Welsh Triathlon chief executive Beverley Lewis says: “In communicating with our clubs, we are obviously less connected in some senses because so much has moved online.

“It became very obvious that our welfare officers were calling for more advice because of the changing nature of what they were doing.”

As a result, the governing body has set up a regular welfare forum where officers within Welsh Triathlon can offer updates and advice to those carrying out welfare roles at the clubs.

For all sports that have moved to a virtual world, there is the obvious issues of security – knowing exactly who has access to see and hear through those online windows – as well as the physical safety of participants who are now no longer within arm’s reach if things go wrong.

But much of the advice being sought, says Beverley, has been to help coaches, too, who have gone from pouring so much of their time into the sport to suddenly having a much reduced role.

From coach to couch

Triathletes have been able to resume training in strictly limited numbers – so they can get out and swim, bike and run – but the prospect of events and competition is still months away.

“For coaches who were giving up their evenings, suddenly, that whole aspect of their life has pretty much gone for many, so that takes some adjustment,” says Beverley.

“It’s a challenge for many people because if they are not training or coaching, then a lot of their self-identity can disappear.

“For a lot of people, keeping the communication going has been an important role to fulfil for the governing body – keeping people connected with each other, so that even if they’re not seeing other athletes so much, they know that they’re still connected socially and this situation isn’t going to last forever. It’s become not just about training – it’s about engagement.”

When young children are involved, then the issues around safeguarding stemming from lockdown can be even more difficult to manage.

Not only are countless young people desperate to maintain organised sport and physical activity in their lives, but that can often be against a backdrop of other pressures in the home.

A safe place

With higher risks of physical and emotional abuse caused by the social and economic impact of the pandemic well documented, sports are keener than ever to offer themselves as a safe place.

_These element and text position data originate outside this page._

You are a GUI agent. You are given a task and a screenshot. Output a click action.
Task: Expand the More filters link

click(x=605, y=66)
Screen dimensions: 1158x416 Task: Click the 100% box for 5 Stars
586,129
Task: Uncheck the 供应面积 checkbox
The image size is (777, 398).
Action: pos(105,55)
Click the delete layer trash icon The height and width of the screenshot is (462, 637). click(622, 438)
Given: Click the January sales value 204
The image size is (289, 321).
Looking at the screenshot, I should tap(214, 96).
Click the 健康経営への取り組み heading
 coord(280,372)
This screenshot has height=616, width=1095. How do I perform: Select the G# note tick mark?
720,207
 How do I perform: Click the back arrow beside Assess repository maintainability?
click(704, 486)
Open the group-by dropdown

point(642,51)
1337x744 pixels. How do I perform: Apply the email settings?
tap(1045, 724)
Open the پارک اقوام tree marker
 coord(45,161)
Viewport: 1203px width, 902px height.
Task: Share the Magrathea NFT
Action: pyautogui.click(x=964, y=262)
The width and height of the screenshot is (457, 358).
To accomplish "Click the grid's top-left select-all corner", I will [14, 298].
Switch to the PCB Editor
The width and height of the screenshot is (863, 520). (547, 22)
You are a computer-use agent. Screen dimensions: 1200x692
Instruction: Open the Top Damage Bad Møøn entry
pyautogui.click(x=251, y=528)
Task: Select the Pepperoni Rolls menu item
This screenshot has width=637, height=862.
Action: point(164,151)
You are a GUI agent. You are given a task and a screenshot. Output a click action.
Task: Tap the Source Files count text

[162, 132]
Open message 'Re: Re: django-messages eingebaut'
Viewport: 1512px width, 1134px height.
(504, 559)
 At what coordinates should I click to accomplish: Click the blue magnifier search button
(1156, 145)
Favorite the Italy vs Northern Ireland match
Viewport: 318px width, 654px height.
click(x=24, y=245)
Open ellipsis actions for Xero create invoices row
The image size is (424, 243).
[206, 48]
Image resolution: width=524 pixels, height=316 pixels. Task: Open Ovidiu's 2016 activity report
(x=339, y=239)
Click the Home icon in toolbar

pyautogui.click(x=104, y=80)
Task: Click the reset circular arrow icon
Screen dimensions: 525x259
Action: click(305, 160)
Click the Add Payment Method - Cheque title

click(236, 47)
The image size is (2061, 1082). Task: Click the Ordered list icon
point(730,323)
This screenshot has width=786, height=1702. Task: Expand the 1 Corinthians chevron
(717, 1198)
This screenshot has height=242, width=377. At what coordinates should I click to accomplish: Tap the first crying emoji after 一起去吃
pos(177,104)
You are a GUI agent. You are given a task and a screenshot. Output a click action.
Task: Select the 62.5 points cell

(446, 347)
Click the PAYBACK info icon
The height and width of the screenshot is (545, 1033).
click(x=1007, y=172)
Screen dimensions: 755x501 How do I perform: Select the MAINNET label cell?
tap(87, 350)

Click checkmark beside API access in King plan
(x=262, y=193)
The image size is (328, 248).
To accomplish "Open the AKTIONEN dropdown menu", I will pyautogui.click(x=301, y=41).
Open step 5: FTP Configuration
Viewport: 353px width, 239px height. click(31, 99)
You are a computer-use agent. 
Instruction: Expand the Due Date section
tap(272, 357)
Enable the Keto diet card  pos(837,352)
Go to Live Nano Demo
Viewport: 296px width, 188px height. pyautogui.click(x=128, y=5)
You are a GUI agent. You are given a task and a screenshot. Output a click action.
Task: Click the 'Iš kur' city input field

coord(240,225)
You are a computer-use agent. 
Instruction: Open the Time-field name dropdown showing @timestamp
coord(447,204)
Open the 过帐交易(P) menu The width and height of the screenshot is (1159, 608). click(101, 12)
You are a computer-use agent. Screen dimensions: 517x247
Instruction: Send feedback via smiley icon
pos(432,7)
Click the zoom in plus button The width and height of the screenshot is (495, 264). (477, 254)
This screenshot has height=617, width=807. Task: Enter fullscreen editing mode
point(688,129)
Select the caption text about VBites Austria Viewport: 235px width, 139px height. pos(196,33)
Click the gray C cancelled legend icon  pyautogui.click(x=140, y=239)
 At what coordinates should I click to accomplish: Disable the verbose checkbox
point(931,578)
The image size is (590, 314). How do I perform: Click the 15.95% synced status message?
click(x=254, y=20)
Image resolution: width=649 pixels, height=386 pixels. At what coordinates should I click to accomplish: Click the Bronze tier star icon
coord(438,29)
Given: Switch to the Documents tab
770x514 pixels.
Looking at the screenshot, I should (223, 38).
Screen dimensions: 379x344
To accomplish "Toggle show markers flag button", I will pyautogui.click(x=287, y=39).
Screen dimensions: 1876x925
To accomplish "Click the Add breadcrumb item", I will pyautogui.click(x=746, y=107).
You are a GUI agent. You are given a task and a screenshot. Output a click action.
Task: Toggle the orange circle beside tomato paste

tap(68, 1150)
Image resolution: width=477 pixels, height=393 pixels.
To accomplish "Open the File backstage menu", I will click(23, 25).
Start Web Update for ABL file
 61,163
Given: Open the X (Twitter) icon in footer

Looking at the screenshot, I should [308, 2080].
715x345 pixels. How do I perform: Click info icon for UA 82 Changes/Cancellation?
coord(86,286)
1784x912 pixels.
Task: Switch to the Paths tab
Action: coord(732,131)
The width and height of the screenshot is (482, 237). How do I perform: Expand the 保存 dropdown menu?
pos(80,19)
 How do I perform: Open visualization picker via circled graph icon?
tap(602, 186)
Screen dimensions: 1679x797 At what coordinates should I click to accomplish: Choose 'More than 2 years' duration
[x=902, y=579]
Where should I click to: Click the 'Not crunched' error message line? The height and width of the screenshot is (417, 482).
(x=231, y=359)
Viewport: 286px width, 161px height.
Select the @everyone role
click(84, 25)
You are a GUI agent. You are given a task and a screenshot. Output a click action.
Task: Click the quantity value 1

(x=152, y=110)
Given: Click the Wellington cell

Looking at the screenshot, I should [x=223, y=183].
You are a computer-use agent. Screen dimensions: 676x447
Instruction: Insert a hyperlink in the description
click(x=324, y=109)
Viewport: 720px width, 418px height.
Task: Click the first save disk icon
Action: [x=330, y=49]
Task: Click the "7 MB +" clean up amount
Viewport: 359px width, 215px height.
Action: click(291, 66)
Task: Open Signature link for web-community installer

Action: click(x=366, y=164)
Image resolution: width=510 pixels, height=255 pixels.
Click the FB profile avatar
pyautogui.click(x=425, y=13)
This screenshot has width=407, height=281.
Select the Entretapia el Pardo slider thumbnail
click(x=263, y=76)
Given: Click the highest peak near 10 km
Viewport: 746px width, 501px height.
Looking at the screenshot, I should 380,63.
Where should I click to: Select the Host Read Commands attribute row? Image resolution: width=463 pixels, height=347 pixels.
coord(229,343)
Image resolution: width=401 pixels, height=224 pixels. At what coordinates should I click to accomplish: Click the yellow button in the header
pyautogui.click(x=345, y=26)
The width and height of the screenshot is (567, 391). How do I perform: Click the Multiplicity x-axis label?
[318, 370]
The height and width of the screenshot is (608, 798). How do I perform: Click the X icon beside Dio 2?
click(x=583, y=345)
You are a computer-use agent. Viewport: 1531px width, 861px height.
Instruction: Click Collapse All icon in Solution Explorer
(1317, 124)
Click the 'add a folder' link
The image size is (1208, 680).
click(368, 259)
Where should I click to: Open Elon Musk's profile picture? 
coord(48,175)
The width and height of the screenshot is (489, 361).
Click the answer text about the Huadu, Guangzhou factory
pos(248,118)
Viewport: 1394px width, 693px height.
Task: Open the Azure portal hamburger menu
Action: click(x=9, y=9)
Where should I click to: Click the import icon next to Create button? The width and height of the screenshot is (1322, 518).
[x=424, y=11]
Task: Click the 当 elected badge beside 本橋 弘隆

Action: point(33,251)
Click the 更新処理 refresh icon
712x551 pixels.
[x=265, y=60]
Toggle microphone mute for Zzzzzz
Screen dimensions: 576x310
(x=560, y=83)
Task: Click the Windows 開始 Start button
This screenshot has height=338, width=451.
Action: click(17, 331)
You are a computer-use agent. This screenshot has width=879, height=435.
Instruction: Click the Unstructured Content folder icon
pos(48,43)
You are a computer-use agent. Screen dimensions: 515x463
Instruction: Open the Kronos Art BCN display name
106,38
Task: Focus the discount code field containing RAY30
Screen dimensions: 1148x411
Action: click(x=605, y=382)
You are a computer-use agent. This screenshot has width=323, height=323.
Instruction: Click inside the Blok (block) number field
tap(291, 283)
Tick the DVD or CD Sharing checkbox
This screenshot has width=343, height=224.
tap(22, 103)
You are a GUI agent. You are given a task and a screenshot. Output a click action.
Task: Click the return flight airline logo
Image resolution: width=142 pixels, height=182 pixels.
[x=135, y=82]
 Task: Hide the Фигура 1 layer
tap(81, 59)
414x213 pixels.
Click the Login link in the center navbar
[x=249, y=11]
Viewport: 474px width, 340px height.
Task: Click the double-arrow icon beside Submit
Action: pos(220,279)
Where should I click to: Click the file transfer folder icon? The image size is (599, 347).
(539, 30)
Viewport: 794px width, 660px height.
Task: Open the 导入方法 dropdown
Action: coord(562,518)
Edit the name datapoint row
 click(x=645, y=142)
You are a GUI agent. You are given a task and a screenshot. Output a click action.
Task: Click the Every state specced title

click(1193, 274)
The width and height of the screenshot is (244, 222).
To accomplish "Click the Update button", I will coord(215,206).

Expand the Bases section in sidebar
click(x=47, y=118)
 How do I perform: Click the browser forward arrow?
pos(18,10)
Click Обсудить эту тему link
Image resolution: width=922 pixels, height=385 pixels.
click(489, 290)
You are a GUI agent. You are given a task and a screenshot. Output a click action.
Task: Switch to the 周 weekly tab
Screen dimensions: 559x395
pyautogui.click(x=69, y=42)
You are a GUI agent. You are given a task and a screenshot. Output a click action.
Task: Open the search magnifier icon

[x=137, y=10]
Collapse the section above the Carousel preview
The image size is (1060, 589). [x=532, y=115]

Laura Whapham, the child protection in Sport Officer for the NSPCC, says the understandable urgency felt by children, parents, and clubs to keep going has brought fresh challenges when it comes to safeguarding.

The solution was to try and adapt some of the principles and advice given to teachers, to those trying to keep their sport going in a virtual world.

She says: “A lot of that guidance has been useful in running online sports activity for children, but it’s been hard for both clubs and parents.

“Sport is a fun part of their lives for most children and so it’s crucial to their mental health. Getting them back into sport was vital, therefore, even if it meant the people involved having to adapt very quickly. It's been a steep learning curve.

“It’s been difficult to achieve that and stay within the rules. There was some anecdotal evidence where people were breaching lockdown rules to run sessions for children and sometimes sports themselves had to act against those clubs, because clearly that’s in no-one’s best interests.”

Same channel

With new issues to solve as well as the old ones, the NSPCC are encouraged by other sports, such as gymnastics, following triathlon’s lead in creating channels for welfare officers to seek the latest guidance.

But what about the vital channel of reporting a safeguarding concern, where a parent, clubmate or anyone else can voice their anxieties?

Has lockdown and the virtual world reduced the number of calls?

“Thankfully, there’s no evidence of that,” says Laura. 

“The process for how you report a concern in a sport has stayed the same, so all the channels are still there.”